### AUFGABENSTELLUNG
a – Nenne alle Anlässe, für die laut dem Text über Kultur trotz Corona geregelt wird, wie viele geliebte Menschen man einladen darf.
b – Gib bitte aus dem Text über Kultur trotz Corona den Abschnitt von „Draußen Herbstsonne, vielleicht" bis „Lüften verzichten wollen." wortgetreu wieder.
c – Setze den Text über Kultur trotz Corona nach seinem letzten Satz fort.

Kultur trotz Corona: Es ist nur kalt, mehr nicht

Wieder mit dem Schreiben beginnen, dem Schreiben über Corona oder einfach nur im Angesicht von Corona, oder eben zu schreiben, weil es Corona gibt. Tagebuch führen, festhalten, nicht mehr so tun können, als ob nicht. An einem beliebigen Tag beginnen, einfach, weil heute ein Dienstag ist, obwohl sich heute die Bundeskanzlerin mal wieder mit den Ministerpräsident*innen zum Gespräch trifft, per Videoschaltung, was erwähnt werden muss, weil, eben, Corona. Heute Nachmittag, sie werden wieder diskutieren, ob bundeseinheitlich oder nicht, und wie viele geliebte Menschen wir einladen dürfen, wenn wir heiraten, trauern, feiern, an Tagen, die man mit anderen teilen will. Wieder mit dem Schreiben beginnen, dem Schreiben angesichts von Corona, ich weiß nicht, was ich damit festhalten möchte, einen Alltag, der absurd und stechend real zugleich sein scheint vielleicht, vielleicht genau deshalb mit dem Schreiben beginnen, der Ambivalenz zum Trotz.


Draußen Herbstsonne, vielleicht die letzte. Eine Akademie im thüringischen Niemandsland. Auf den Fluren tragen wir Masken, an unseren Plätzen ziehen wir sie aus, wir frieren unentwegt, weil immerzu gelüftet werden muss. Man weiß nicht, ob man das sagen, schreiben darf, dass einem immerzu kalt ist, weil sofort der Verdacht im Raum steht, man würde die Maßnahmen für unnötig halten, was nicht der Fall ist: Es ist nur kalt, mehr nicht. Man würde niemals aufs Lüften verzichten wollen.


Jemand erzählt von an Corona erkrankten Freund*innen, von schweren Fällen, man möchte gar nicht hinhören, und möchte doch, und muss auch, und alle, die Kinder haben, fürchten nichts mehr als geschlossene Schulen und Kitas, und eine, die aus Teheran stammt und Familie dort hat, sagt, wir hätten sie immer noch nicht verstanden, die Krankheit. Und eine andere sagt, sie habe nichts mehr gehasst in dieser Zeit, in der wir alle auf uns und unsere Familien und den kleinstmöglichen Kreis zurückgeworfen waren, als Menschen, die berichtet haben, sie hätten diese Zeit so sehr genossen, diese Zeit mit der Familie, im trauten Kreise. Während man selbst übermüdet und gereizt war und für keinen Moment für sich alleine. Und dann sprechen wir über das, worüber wir so viel schon gesprochen haben in den letzten Monaten, möglicherweise mehr als jemals zuvor, möglicherweise mehr als über all die anderen so weit reichenden, so bitteren, so desolaten Konsequenzen dieser Pandemie: Wir sprechen über das Kochen und über die Anzahl ausgeräumter Spülmaschinen. Es schmeckt dann gleich besser, das Essen in der Akademie. Das Essen wird ausgeteilt, Buffets sind verboten, wir schleppen graue Tabletts zu den Tischen, ich versuche, nichts zu verschütten, und überall diese Schilder, auf denen ein Gesicht mit Maske zu sehen ist.

### BEREITGESTELLTE DATEN
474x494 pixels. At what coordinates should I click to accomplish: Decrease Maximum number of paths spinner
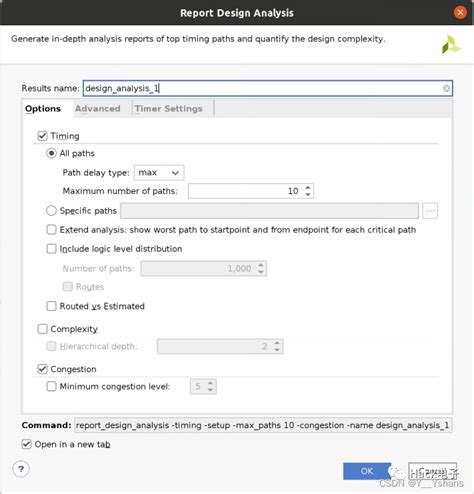[x=308, y=194]
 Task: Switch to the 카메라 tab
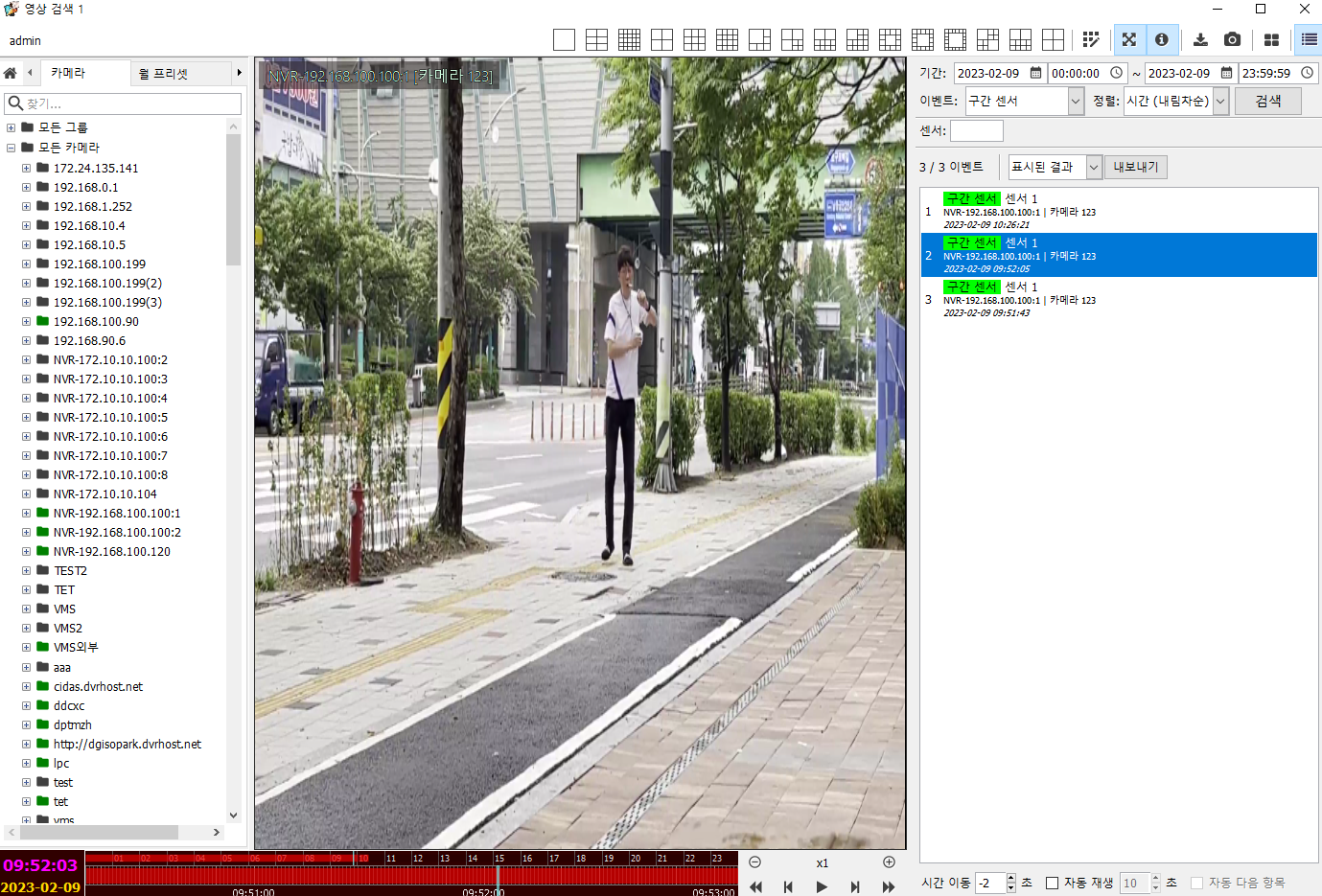pyautogui.click(x=68, y=73)
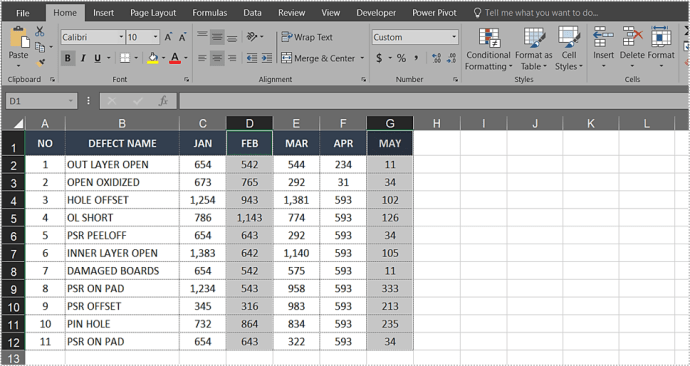Click the Name Box showing D1

click(41, 101)
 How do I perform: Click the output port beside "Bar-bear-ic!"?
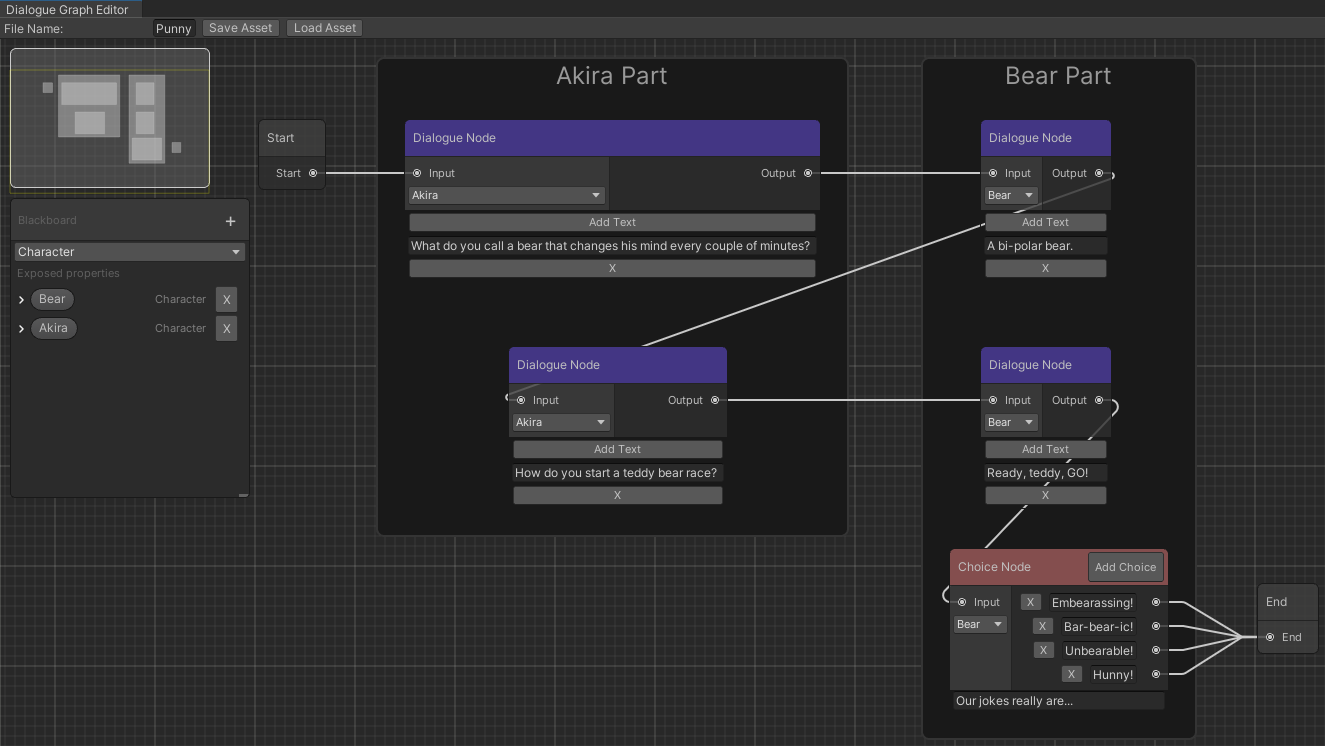point(1156,626)
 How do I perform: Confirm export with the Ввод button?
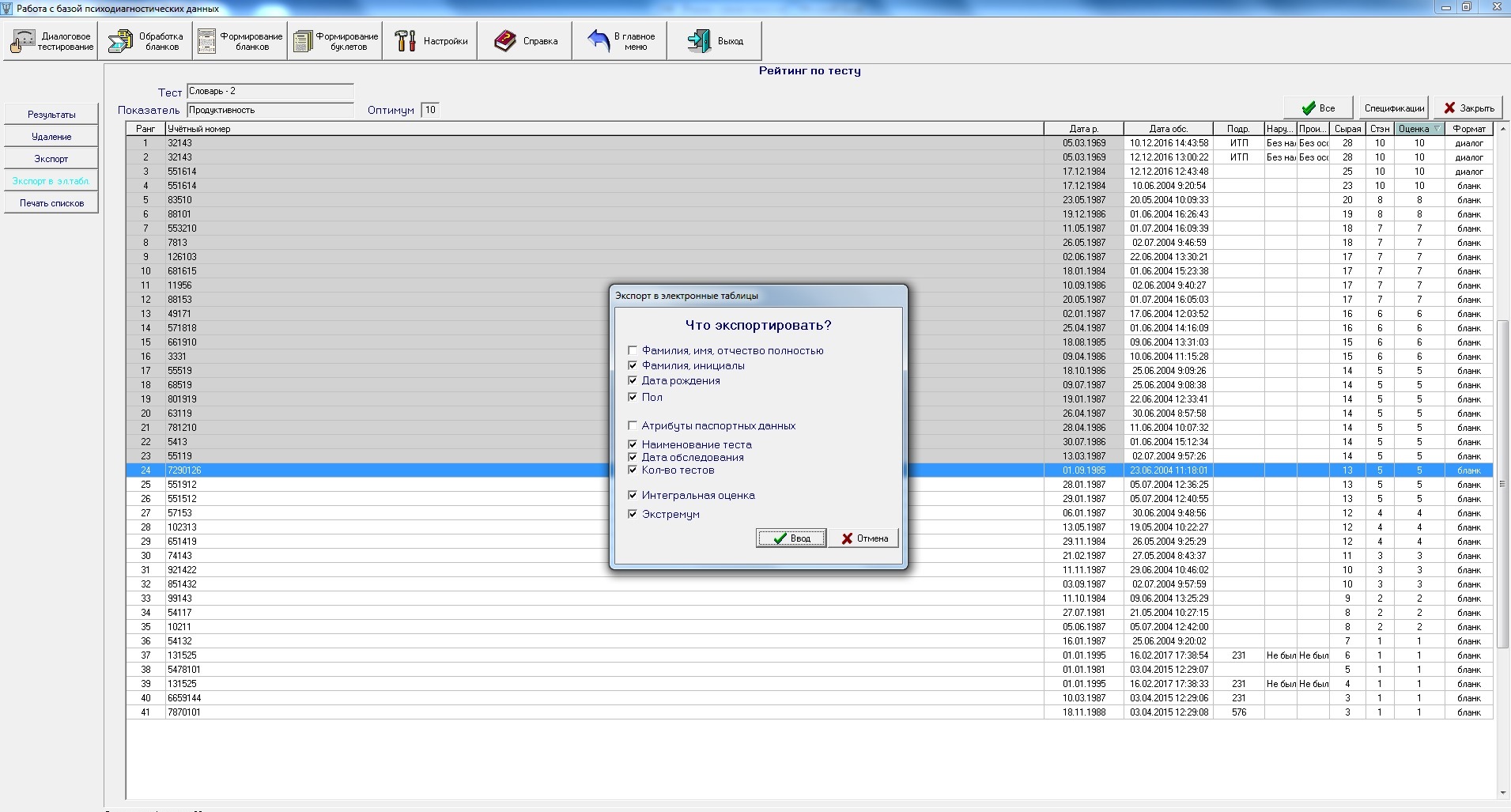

### ERWARTETE ANTWORTEN
a – heiraten, trauern, feiern

b –
Draußen Herbstsonne, vielleicht die letzte. Eine Akademie im thüringischen Niemandsland. Auf den Fluren tragen wir Masken, an unseren Plätzen ziehen wir sie aus, wir frieren unentwegt, weil immerzu gelüftet werden muss. Man weiß nicht, ob man das sagen, schreiben darf, dass einem immerzu kalt ist, weil sofort der Verdacht im Raum steht, man würde die Maßnahmen für unnötig halten, was nicht der Fall ist: Es ist nur kalt, mehr nicht. Man würde niemals aufs Lüften verzichten wollen.

c –
Gestern Mittag schien noch einmal die Sonne, sie wärmte nur kurz, aber sie ließ den Himmel noch einmal blau strahlen, obwohl der Herbstgeruch schon in den Bäumen hing. Alle strömten nach draußen, die Diskussion wurde auf Gartenstühle verlegt, obwohl schon einige Wollschals und Mützen mitgebracht hatten. Wir saugten auf, diese letzten, sommerlich anmutenden Minuten, und man dachte natürlich auch, dass das Gefühl auch für diese Art von Veranstaltung, für so eine Akademie, gilt: Bei der Menschen, die sich vorher nicht kennen, aus unterschiedlichen Bundesländern zusammen kommen, in einem Raum sitzen, mit Abstand, versteht sich, und dennoch, gemeinsam. Ob es bald vorbei ist mit solchen Veranstaltungen, ob wir wieder vor unseren Bildschirmen sitzen und darüber nachdenken, ob die anderen in diesem Winkel, in dem der Bildschirm steht, zum Beispiel sehen können, dass man heimlich auf sein Handy guckt. Heute ist ein Dienstag, an dem sich die Bundeskanzlerin mal wieder mit den Ministerpräsident*innen trifft.